WORK TASK A
Translate the sentence "Data were encoded using a customized database." from the abstract on anesthetic adverse events into Spanish.
WORK TASK B
Extend the abstract on anesthetic adverse events, picking up after its final sentence.

Evidence Based Practice and Quality Assurance
Background: The anesthetics adverse events in a tertiary hospital in the Middle East have not been previously reported.
Aim of the Study: A prospective study of the major adverse anesthetic events and its relation to patient physical status.
Methods: Data from 36313 non-cardiac anesthetic were collected over 5 years (1994-1999) American Society of Anesthesiologist's Classification (ASA) was used for preoperative physical status assessment. Adverse events were recorded in the operating room by the anesthesiologist, Post-Anesthesia Unit (P.A.C.U) and postoperative within 24 hours by an anesthetist. Data were encoded using a customized database. Cardiac arrest, aspiration, neurological deficits, and death were analyzed using SAS software.

EXTRACTED INFORMATION
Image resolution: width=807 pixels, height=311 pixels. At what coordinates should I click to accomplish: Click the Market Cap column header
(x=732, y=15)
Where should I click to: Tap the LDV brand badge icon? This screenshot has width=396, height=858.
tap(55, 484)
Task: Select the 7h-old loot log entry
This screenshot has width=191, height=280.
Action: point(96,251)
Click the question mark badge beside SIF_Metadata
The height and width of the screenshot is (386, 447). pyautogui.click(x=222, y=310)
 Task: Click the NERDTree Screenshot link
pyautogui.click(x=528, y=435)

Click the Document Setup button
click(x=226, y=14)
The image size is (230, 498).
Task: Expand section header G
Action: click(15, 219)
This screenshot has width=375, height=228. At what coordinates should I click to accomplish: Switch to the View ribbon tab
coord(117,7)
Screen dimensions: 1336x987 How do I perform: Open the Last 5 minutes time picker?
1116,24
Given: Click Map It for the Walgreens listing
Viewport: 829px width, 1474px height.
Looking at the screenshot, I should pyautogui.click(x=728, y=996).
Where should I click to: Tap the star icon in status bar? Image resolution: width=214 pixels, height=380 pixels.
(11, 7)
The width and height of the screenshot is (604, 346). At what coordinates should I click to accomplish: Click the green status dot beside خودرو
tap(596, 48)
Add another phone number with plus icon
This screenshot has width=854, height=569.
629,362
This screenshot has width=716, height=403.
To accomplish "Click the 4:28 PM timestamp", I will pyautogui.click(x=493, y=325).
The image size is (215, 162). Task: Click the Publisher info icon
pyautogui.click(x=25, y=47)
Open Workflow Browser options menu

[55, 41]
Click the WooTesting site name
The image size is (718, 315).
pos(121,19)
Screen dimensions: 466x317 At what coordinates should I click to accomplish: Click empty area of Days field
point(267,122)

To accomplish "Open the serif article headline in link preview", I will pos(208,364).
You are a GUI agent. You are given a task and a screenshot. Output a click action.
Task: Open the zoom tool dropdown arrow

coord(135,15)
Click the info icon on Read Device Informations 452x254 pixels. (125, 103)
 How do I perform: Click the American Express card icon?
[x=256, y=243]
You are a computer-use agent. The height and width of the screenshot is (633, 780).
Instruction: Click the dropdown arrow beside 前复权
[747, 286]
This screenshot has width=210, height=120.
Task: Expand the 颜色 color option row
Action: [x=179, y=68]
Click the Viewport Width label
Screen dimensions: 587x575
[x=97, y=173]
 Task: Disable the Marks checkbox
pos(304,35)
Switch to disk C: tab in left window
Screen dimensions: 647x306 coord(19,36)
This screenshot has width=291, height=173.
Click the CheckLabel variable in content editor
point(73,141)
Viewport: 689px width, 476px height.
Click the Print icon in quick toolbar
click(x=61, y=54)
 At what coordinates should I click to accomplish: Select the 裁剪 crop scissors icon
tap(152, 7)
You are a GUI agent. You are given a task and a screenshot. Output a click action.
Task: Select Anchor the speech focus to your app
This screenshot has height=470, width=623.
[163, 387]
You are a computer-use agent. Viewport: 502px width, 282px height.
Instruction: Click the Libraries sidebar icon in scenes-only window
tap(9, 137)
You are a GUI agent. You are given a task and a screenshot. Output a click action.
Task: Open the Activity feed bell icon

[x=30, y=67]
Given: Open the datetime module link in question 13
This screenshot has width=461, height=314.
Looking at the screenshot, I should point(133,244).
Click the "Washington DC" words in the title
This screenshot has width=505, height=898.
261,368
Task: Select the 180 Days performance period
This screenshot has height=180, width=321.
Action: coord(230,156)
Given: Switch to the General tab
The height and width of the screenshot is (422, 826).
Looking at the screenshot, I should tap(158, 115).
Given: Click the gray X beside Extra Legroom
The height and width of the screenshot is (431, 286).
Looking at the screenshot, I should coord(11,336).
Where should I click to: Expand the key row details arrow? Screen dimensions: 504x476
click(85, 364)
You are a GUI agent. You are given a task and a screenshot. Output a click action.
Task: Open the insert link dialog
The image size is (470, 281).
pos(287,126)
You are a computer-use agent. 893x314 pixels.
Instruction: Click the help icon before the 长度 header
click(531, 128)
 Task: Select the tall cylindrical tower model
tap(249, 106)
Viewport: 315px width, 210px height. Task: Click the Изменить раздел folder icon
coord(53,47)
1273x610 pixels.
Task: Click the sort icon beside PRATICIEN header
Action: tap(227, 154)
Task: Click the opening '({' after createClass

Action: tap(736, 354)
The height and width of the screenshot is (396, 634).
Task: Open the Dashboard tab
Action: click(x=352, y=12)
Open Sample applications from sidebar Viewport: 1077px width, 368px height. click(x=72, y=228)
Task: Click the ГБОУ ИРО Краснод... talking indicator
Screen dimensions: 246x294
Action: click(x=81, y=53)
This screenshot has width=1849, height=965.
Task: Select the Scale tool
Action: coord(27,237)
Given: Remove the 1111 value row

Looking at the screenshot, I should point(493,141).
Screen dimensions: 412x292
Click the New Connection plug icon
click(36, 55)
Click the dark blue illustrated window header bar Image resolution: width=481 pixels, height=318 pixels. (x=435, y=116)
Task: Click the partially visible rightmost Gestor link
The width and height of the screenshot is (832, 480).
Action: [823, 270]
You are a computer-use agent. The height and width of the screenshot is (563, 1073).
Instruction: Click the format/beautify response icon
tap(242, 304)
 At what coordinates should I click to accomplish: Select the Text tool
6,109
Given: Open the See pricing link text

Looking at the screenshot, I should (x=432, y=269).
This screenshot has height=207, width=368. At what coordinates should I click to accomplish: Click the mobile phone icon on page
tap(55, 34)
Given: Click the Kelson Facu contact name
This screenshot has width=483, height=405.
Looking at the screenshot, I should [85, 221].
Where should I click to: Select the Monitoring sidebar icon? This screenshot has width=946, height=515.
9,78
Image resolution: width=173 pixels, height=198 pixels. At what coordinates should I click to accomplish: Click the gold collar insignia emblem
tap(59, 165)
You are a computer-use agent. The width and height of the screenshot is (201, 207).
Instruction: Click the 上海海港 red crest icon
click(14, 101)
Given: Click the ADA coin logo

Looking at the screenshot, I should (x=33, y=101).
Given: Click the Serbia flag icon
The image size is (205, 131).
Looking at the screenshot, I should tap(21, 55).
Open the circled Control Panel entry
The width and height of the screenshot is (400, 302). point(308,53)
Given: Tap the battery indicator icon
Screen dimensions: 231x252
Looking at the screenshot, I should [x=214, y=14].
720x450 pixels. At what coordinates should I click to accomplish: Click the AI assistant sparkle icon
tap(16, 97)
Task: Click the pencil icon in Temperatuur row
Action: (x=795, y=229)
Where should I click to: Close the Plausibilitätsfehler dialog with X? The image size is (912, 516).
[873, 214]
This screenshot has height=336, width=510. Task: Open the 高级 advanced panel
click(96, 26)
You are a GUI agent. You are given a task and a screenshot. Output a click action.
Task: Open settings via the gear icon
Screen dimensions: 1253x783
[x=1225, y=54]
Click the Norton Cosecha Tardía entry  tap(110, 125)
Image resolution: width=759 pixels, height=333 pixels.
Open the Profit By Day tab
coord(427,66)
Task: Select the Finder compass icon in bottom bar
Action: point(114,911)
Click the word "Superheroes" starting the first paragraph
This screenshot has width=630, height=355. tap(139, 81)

RESPONSE BOX A
Los datos se codificaron utilizando una base de datos personalizada.

RESPONSE BOX B
Results: ASA (3.4.5) were 29.9%, (2) was 39.6%, and (1) was 30.5%. Results were reported as rates/10,000 anesthetics. Cardiac arrest was encountered in (5.51). Intraoperative was (3.03) and PACU was (2.48) and its relationship to ASA was highly significant (p-value < 0.001). Aspiration was encountered in 1.9 anesthetics: intraoperatively (1.38) and PACU (0.55). Neurological deficits occurred in (2.2). The peri-operative mortality rate was (4.13) intraoperative was (0.083) and PACU was (1.65) and postoperative within 24 hours was (1.65), its relations to ASA were highly significant (p ≥ 0.0001). The percentage of aspiration and neurological events are related to the ASA classification but not statistically significant, because of the insufficient number of events. No major complication was recorded in caesarian sections.
Conclusion: The incidence of adverse events correlates with ASA physical status classifications. Preoperative identification and treatment of patient risk factors could improve anesthetic outcome.